The Indian government has announced a variety of measures to boost exports, including added benefits to special economic zones (SEZs), and a slew of incentives for exporters.
India’s exports declined by 1.76 percent to US$300.6 billion in 2012-13, a figure that was 16.5 percent short of the Government’s previously stated goal. However, March exports have grown 6.97 percent year-on-year.
The enhanced SEZ scheme rules will allow information technology firms to claim tax breaks by moving offshore work to “duty-free enclaves” and reducing their minimum land area requirements.

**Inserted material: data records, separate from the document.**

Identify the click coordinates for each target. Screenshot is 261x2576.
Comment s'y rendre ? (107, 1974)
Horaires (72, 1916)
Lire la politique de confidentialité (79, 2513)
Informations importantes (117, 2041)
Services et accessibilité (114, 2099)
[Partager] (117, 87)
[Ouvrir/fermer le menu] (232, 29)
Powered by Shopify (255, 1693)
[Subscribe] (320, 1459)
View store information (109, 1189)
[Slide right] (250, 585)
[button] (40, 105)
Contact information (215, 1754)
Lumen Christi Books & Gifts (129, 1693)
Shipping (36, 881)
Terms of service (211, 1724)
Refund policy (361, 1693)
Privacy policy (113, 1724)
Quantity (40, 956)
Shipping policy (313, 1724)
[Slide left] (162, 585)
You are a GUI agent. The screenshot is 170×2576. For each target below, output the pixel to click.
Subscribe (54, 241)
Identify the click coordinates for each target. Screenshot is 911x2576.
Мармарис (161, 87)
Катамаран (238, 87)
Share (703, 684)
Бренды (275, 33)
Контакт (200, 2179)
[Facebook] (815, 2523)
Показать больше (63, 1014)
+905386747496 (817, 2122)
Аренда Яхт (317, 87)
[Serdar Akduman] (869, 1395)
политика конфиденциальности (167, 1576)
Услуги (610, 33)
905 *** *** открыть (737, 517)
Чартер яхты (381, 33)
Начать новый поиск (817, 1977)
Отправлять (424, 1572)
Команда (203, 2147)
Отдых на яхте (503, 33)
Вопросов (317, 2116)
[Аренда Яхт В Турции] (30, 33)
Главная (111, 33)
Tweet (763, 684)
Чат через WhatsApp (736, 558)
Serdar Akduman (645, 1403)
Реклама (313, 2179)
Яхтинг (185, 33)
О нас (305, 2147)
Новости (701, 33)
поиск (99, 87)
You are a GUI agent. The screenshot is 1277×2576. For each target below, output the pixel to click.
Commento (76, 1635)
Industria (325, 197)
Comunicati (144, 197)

“We have taken note of the fact that there are acute difficulties in aggregating large tracks of uncultivable land which is vacant and contiguous and we have decided to reduce the minimum land area requirement by half for different categories of SEZs,” says Anand Sharma, India’s Minister of Commerce and Industry.
The government has also decided to extend its Export Promotion Capital Goods policy and its subsidized interest rate scheme. The policy allows exporters to import machinery and capital goods without any tariffs or duties, and allows specified exporters to obtain bank loans at a cheaper rate. The scheme will now expire March 2014.
Overall, the newly introduced incentives will cost India an estimated 30 billion rupees, or US$555 million.
Indian Finance Minister P Chidambaram addressed the need to fix India’s current account deficit (CAD) problem by boosting exports and expanding overseas into new territories and markets. India’s CAD – which is the gap between the outflow and inflow of foreign currency – reached a record high 6.7 percent during the October-December quarter.